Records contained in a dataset
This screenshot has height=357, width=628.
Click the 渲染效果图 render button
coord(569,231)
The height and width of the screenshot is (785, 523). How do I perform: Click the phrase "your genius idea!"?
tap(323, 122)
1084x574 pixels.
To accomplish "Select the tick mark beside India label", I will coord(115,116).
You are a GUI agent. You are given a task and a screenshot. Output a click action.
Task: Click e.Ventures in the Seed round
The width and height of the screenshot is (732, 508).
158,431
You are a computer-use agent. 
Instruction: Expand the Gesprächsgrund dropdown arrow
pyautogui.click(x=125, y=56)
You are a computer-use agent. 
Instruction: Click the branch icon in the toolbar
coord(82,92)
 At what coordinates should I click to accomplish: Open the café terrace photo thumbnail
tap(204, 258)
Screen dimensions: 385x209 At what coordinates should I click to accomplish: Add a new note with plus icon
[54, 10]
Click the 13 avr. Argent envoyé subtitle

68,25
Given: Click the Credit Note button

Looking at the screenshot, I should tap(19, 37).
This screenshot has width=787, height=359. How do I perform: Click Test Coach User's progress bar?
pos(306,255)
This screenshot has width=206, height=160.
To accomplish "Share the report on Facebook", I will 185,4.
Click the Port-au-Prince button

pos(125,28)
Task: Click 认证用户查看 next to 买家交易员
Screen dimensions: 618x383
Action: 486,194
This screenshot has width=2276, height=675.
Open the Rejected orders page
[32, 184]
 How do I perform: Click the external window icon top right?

◆ **Your instructions**
Look above for the line with "Click the 渲染效果图 render button" and the line with "Task: Click e.Ventures in the Seed round", and reproduce exactly those two lines plus every line between, nothing more.

◆ **Exercise output**
Click the 渲染效果图 render button
coord(569,231)
The height and width of the screenshot is (785, 523). How do I perform: Click the phrase "your genius idea!"?
tap(323, 122)
1084x574 pixels.
To accomplish "Select the tick mark beside India label", I will coord(115,116).
You are a GUI agent. You are given a task and a screenshot. Output a click action.
Task: Click e.Ventures in the Seed round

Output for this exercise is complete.